**Assigned task**:
Summarize the text below about Blizzard selling raid loot in two sentences.

**Given text**:

Picture the scene. Six weeks after the first kill of the Lich King on 25 man, you were able to buy any of the 10-man  loot he has for $49.99 each.  Blizzard could still claim they were not ruining the game because only the 10 man drops were being made available, and players have had ample time to kill the boss. The top raiding guilds would be OK because they won’t be focusing on 10 man raids anyway. Hell, the top raiding guilds could even claim moral high ground by killing the bosses so you other guys who don’t have the time to raid like us can get good loot too… That only 10 man loot is available, means the big raiding guilds still have the impetus to carry on and will still have some ability to score on the epeen points by having items which even money can’t buy. Now whether you agree with this scenario or not, can you try to convince me that Blizzard are not thinking along these lines in some respect? If something like this was implemented, would you really be THAT surprised?

**Source data**:
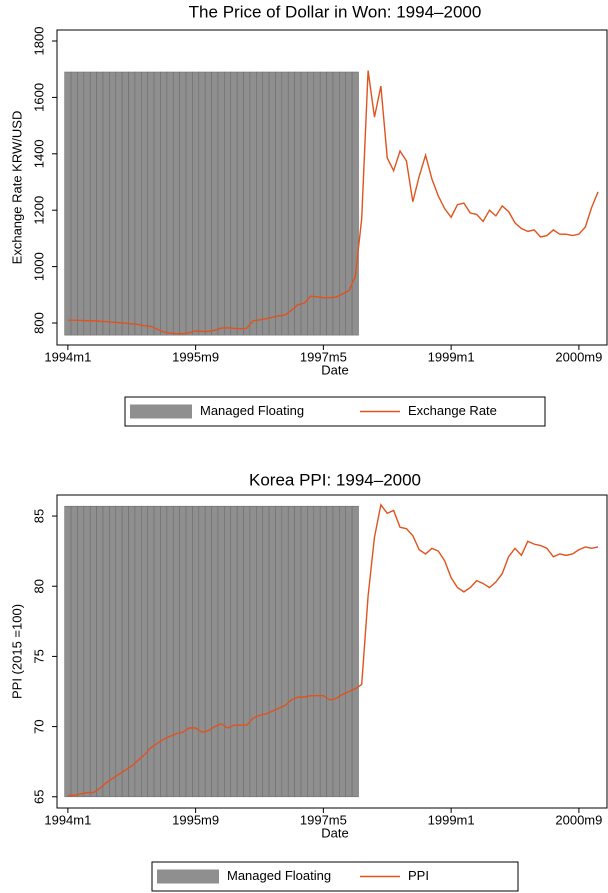 This screenshot has height=893, width=608. I want to click on legend-label: Managed Floating, so click(279, 876).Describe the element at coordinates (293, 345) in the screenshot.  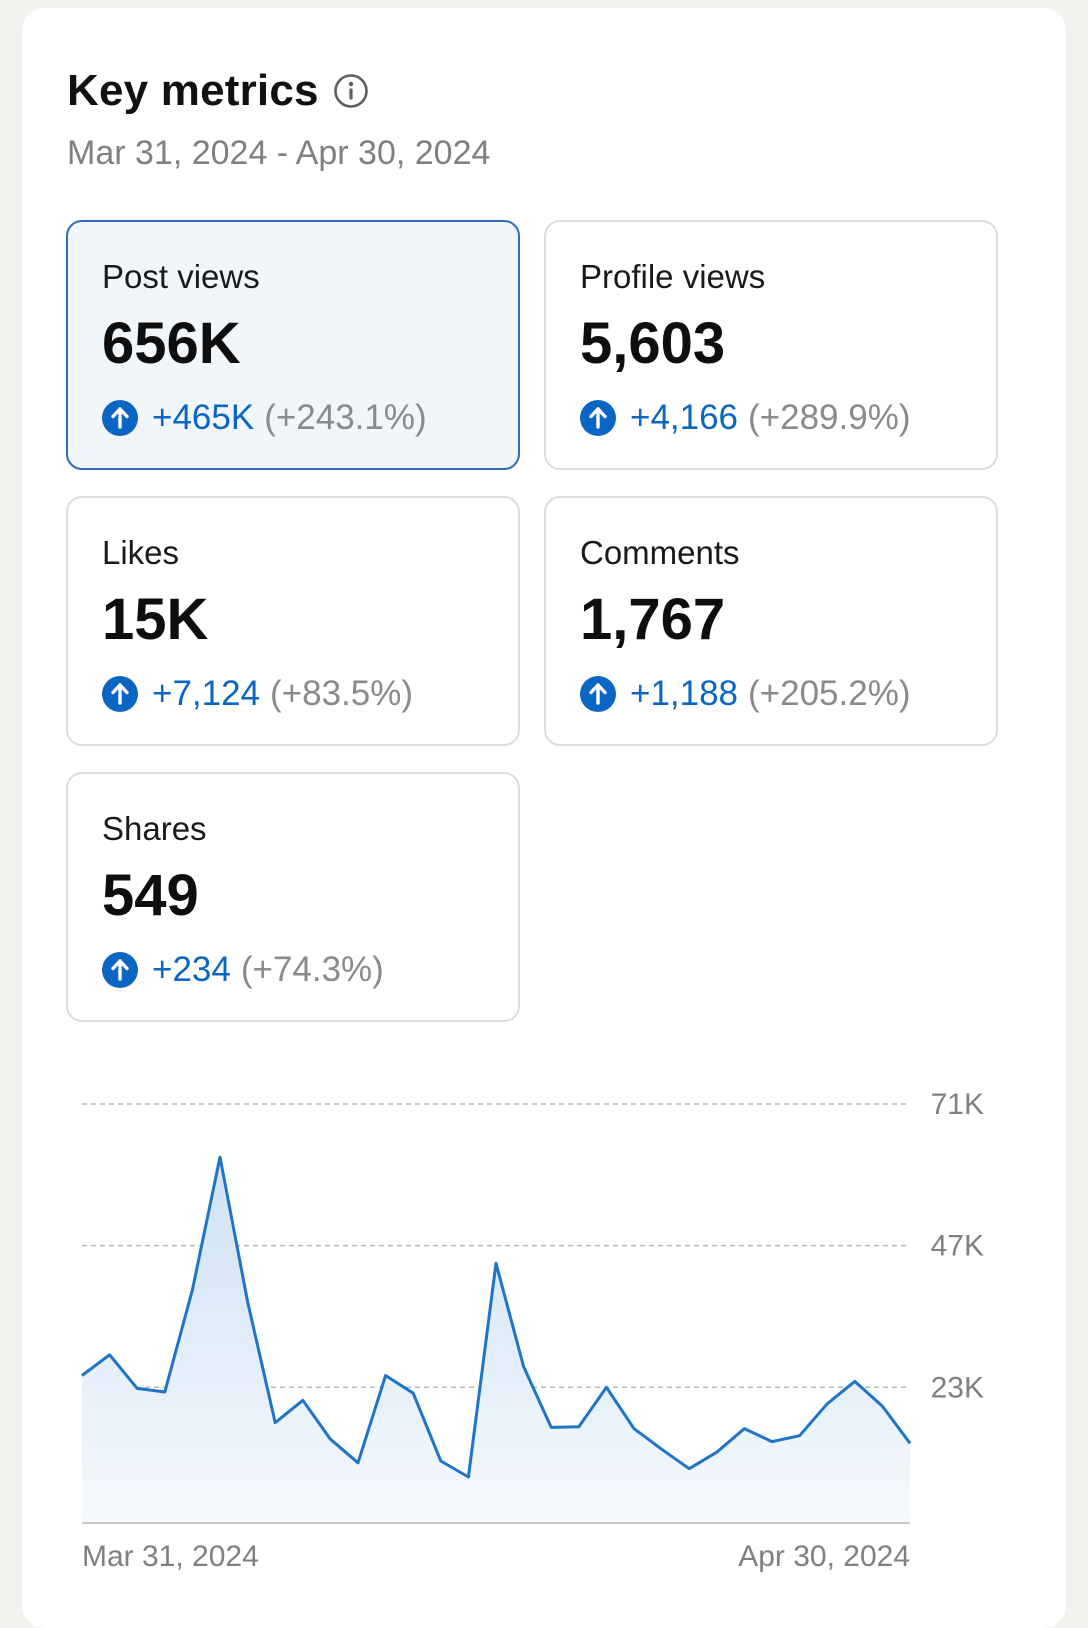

**Expected output**:
The text imagines Blizzard letting players buy any of the Lich King's 10-man loot for $49.99 per item six weeks after his first 25-man kill, and says Blizzard could claim this wasn't ruining the game because only 10-man drops would be sold and the top raiding guilds would still have items money can't buy. It then challenges readers to argue that Blizzard isn't thinking along these lines and asks whether they would really be that surprised if it happened.